Twelve days and five successful spacewalks later, the US space shuttle Endeavour began its trek home to Earth on Monday from the International Space Station where astronauts have installed Japan's first ISS laboratory.
The US space shuttle Endeavour began its trek home to Earth Monday after a record five successful spacewalks and 12 days at the International Space Station where astronauts installed Japan's maiden ISS laboratory.
With the installation Japan gained a foothold on the orbital outpost alongside the United States, Russia and Europe, whose laboratory Columbus was delivered to the station in February.
"Endeavour, we have physical separation" of the two crafts, a NASA official said on a live US space agency broadcast of the undocking that took place some 211 miles (340 kilometers) above the Indian Ocean.

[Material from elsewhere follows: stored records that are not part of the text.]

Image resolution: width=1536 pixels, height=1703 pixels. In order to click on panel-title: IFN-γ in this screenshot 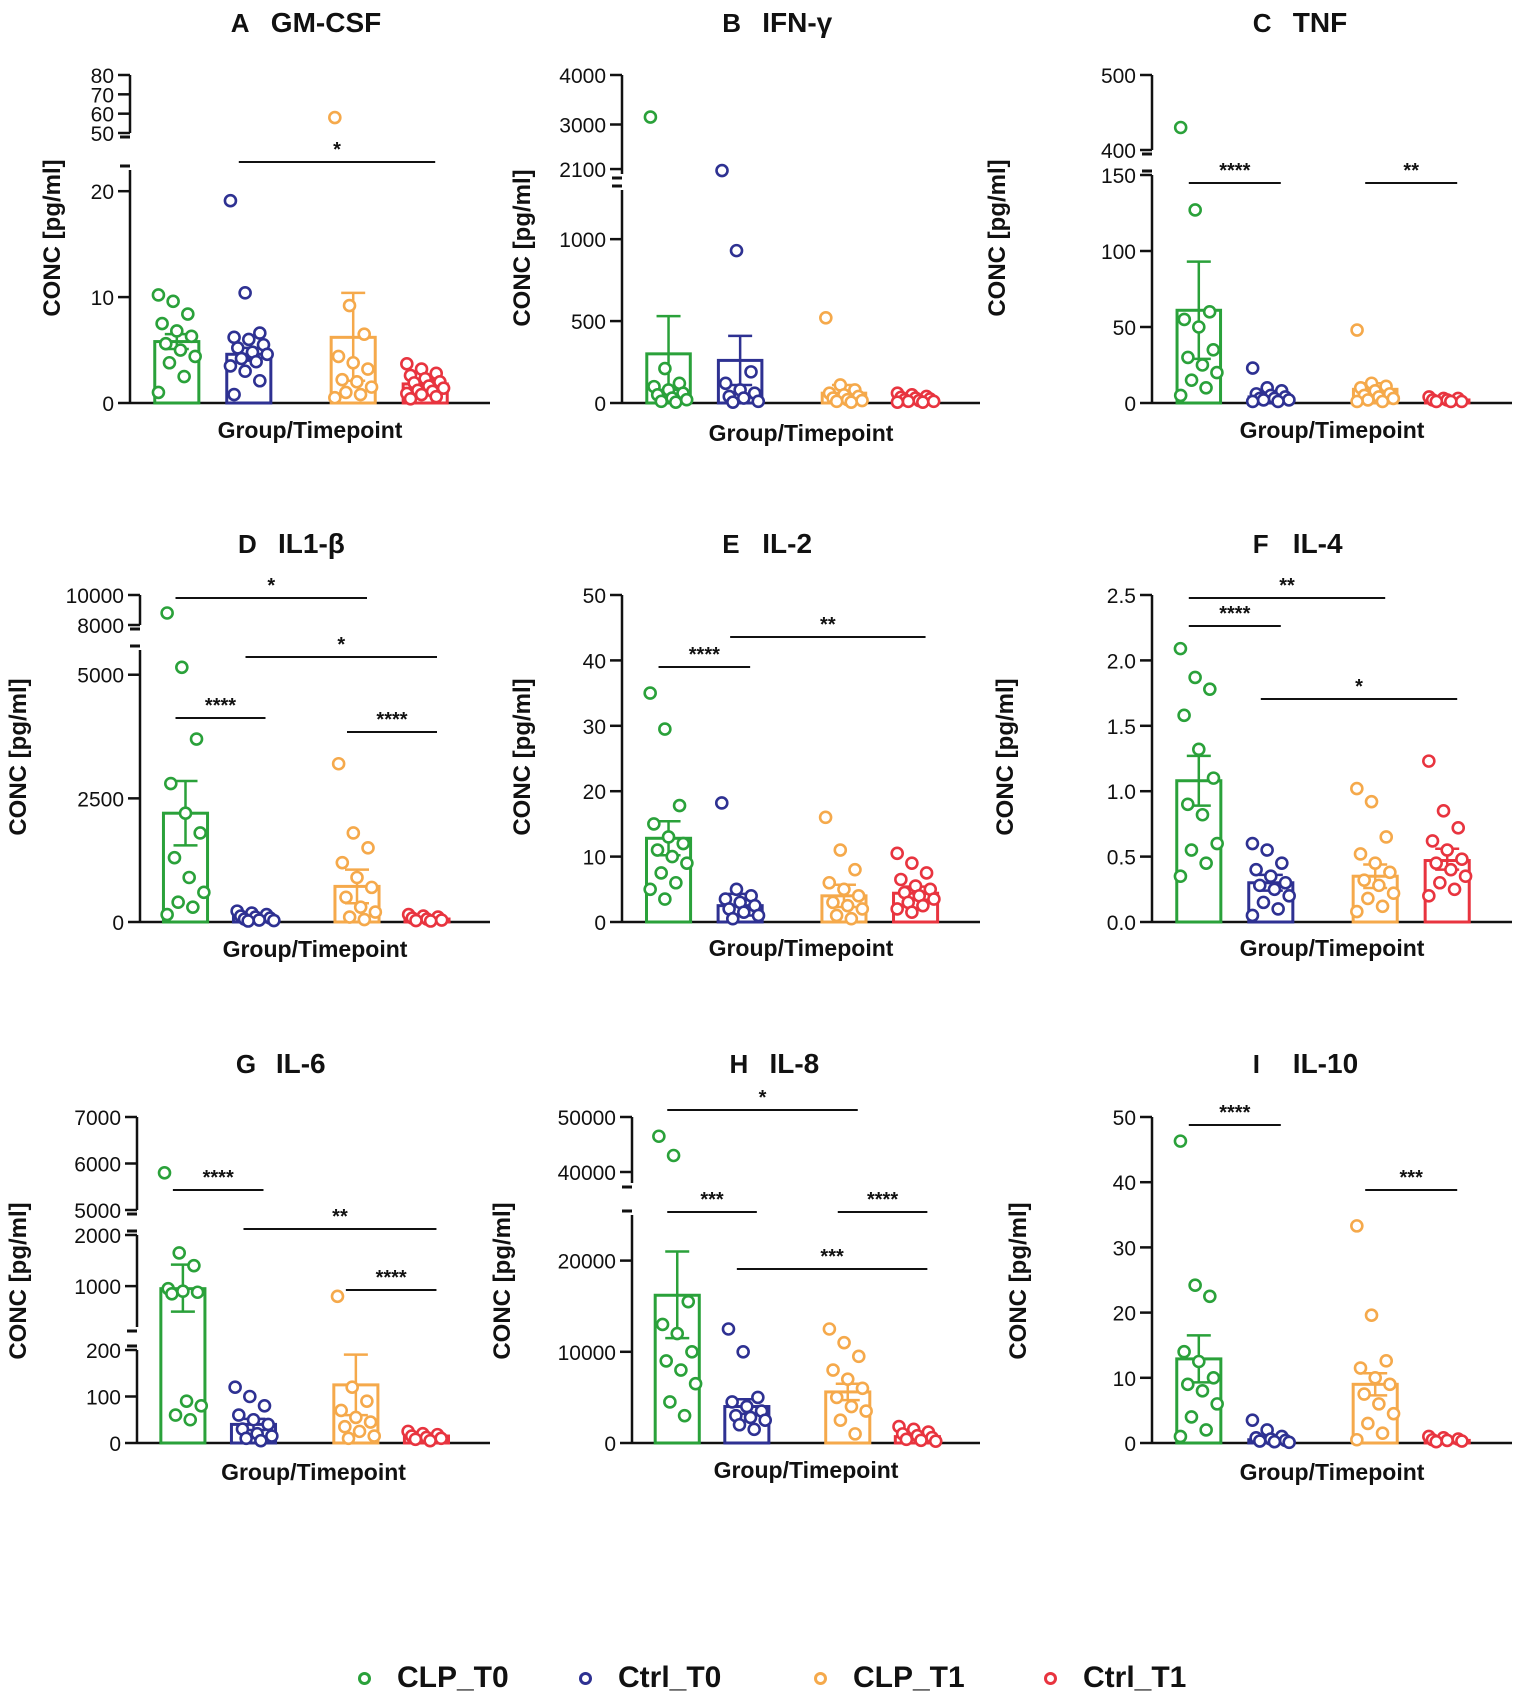, I will do `click(797, 22)`.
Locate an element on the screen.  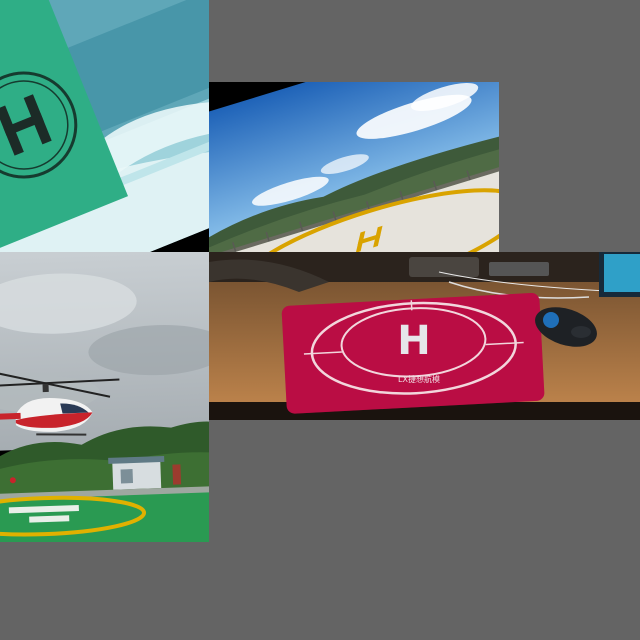
green-helipad-sign-image is located at coordinates (104, 126).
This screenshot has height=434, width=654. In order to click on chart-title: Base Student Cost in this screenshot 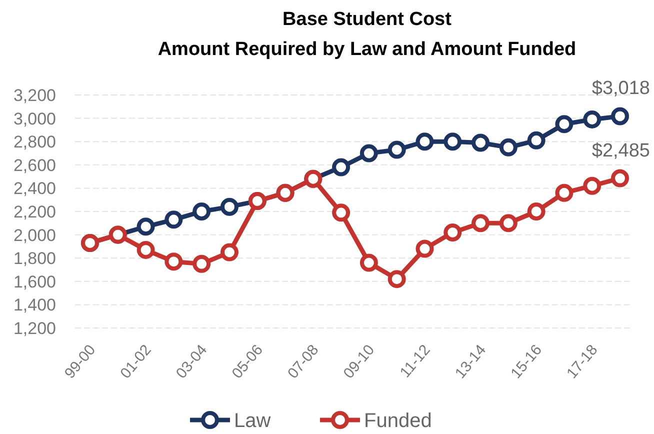, I will do `click(367, 20)`.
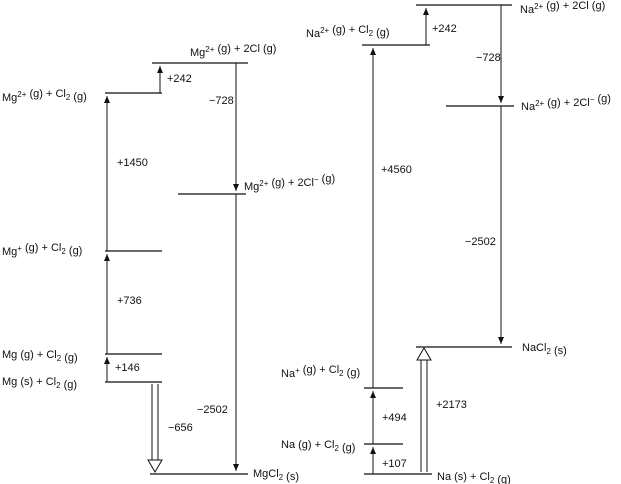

Departure of the shuttle and its seven-member crew was delayed 29 minutes to 8:25 pm EDT (0025 GMT Tuesday) following "minor tweaking" to a faulty solar panel latching device, NASA said.
The device, known as a Beta Gimbal Assembly, lets solar wings on the space station tilt along an axis toward the sun to maximize solar energy use, but the assembly on the station's main portside truss did not close correctly and needed to be reset.
After separation, shuttle co-pilot Gregory Johnson took the shuttle on a slow-motion flyaround of the ISS to allow astronauts to document exterior conditions of the station before heading back to Earth.
Endeavour commander Dominic Gorie late Sunday described the 16-day mission as an all-around success.
"We've done awesome," Gorie said.
"Every spacewalk was a win, every robotic op (operation) was a win. We've got a couple more to go with the undocking and the landing, but we've got a great winning team."
The shuttle is scheduled to return to Kennedy Space Center, Florida on Wednesday.
Two astronauts from Endeavour -- mission specialists Robert Behnken and Mike Foreman -- on Sunday attached a 50-foot sensory boom to the outside of the space station.
ISS flight director Dana Weigel said the spacewalk, often referred to by NASA officials as an EVA, or an extra-vehicular activity, had set a new record.
"This was five EVAs, which was more than we've done on any station mission," Weigel said.